____ Text extract
I used to make potato refrigerator dough, but wanted a recipe for when I don’t have leftover mashed potatoes. So I found this recipe and adapted it a little. I like to use unbleached flour (sometimes with a little bit of whole wheat mixed in), but use whatever kind of flour or flour mixture you like best.

A
3/4 c. milk
1/4 c. sugar
1 tsp. salt
1/4 c. butter or oil

B
1/2 c. lukewarm water
1 tsp. sugar
1 pkg. dry yeast

C
1 well beaten egg
3 1/2 c. sifted flour

Scald together ingredients listed under “A” and pour into a large bowl and cool to lukewarm.

While “A” mixture is cooling, work on list “B”; dissolve the teaspoon of sugar into the lukewarm water and sprinkle the yeast into this. Let stand 10 minutes. Then stir briskly with a fork.
________
Exercise instructions →
A) In the refrigerator dough recipe, how long should the yeast mixture stand before it is stirred with a fork?
B) Carry on the refrigerator dough recipe from its last sentence onward.
The lines after the recipe are not needed for anything here.
____ Data listing
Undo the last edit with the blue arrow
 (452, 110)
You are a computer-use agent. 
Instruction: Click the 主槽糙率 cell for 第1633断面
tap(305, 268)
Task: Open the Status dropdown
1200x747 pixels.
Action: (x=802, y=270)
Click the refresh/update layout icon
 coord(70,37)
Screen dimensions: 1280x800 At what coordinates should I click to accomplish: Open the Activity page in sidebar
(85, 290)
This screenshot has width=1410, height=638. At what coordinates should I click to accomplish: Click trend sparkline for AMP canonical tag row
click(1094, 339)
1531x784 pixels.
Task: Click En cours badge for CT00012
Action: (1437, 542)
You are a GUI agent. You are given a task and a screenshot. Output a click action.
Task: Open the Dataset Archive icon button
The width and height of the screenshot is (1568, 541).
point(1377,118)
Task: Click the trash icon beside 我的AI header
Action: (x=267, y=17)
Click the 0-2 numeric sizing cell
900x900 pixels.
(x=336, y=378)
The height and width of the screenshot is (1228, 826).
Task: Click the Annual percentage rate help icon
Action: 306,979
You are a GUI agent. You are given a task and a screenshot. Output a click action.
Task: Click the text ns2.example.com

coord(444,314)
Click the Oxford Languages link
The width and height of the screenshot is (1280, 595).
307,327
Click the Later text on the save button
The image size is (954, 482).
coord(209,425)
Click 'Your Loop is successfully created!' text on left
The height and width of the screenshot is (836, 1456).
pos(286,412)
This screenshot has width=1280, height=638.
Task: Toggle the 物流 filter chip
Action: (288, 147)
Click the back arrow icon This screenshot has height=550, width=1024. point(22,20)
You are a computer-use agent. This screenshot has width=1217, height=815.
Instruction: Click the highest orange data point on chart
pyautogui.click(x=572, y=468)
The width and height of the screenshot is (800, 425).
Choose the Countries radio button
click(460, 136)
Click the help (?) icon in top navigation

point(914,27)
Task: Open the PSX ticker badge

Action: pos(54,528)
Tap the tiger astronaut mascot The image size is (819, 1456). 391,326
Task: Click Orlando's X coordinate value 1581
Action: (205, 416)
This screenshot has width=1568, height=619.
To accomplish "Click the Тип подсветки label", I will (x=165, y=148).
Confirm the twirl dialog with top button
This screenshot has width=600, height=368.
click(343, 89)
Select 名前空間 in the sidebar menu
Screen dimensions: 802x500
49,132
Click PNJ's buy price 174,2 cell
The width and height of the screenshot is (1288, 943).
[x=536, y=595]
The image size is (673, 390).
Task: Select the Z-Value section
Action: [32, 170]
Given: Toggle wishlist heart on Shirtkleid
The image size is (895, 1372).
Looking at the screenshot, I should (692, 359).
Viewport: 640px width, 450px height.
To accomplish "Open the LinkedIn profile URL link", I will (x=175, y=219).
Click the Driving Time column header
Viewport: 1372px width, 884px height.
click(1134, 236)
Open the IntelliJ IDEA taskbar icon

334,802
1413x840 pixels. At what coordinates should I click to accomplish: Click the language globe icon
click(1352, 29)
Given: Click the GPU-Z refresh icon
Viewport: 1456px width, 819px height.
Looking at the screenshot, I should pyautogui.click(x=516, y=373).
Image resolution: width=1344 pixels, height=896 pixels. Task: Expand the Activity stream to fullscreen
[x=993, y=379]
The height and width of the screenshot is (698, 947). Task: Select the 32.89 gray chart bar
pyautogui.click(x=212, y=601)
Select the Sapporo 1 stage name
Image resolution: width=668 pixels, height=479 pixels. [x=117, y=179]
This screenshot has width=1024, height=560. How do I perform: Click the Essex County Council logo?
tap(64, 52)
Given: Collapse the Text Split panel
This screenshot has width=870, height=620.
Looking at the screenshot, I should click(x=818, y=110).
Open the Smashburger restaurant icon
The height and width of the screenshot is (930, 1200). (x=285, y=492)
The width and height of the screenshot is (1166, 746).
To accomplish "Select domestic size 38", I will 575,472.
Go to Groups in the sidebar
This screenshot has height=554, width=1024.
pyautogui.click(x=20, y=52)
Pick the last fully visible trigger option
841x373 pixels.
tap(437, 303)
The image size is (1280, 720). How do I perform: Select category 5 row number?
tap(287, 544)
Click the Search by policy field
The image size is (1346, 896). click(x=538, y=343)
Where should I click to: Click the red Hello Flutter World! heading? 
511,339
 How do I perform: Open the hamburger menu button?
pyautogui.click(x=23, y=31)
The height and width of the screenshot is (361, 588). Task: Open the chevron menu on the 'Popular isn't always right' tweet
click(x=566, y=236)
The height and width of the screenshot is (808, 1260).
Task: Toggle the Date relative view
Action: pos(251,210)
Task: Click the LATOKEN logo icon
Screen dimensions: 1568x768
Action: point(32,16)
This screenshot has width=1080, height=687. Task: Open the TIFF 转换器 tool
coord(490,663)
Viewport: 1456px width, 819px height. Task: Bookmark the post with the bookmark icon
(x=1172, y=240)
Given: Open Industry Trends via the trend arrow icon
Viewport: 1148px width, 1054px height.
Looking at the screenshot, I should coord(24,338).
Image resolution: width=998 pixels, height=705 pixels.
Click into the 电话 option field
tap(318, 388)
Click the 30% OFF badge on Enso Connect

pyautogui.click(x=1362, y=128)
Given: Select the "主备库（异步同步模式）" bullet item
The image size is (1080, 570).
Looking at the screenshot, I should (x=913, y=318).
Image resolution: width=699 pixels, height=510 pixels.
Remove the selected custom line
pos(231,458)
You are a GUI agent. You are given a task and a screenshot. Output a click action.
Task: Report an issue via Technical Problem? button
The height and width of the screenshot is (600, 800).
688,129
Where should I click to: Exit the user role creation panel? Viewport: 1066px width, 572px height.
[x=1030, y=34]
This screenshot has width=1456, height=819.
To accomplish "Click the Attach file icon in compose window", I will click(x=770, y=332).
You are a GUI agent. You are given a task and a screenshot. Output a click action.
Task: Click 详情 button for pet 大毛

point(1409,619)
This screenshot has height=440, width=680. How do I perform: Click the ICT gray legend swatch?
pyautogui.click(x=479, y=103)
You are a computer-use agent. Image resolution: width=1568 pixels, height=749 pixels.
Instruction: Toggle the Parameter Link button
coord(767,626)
________
In response →
A) 10 minutes.

B)
Add yeast mixture and well beaten egg (from C) to “A” mixture. Beat in 1 cup sifted flour. Then thoroughly blend in 2 ½ cups sifted flour. Knead 5-10 minutes, or until dough begins to resist kneading. Brush with soft butter or oil. Place dough in a lidded container with enough room for it to rise and place in refrigerator. It may be stored for a week, but can be used anytime. When ready to bake, punch down dough. Shape into desired type of bread. Cover and let rise. Makes enough for 1 large batch (2 trays of rolls, or 1 braided loaf) or 2 medium batches. Bake at 350°F. Baking times will vary depending on the size of the bread. Loaves of bread will be golden and sound hollow when tapped when they are done.

ROLLS, BUNS & BREADSTICKS
Shape as desired, let rise 20-30 minutes and bake about 20 minutes or until golden.

CINNAMON ROLLS
Roll dough out into a large rectangle, spread with butter, add cinnamon & sugar. Roll up, slice, and place in round baking pans. Let rise, bake about 20 minutes or until top appears dry and lightly browned. Drizzle with icing.

DOUGHNUTS
Roll out dough, cut out doughnut shapes, let rise, and fry in oil 325°F until golden. Dip in sugar or add icing, if desired.

SOFT PRETZELS
Shape ropes of dough into pretzel shapes. Dip in a baking soda solution (½ c. baking soda + 4 c. hot water), sprinkle with coarse salt, and bake 7-10 minutes in a 425°F oven, turning halfway through cooking.

PIZZA CRUST
Skip extra rising time, press and stretch into a crust shape. Top with pizza toppings. Bake about 20 minutes.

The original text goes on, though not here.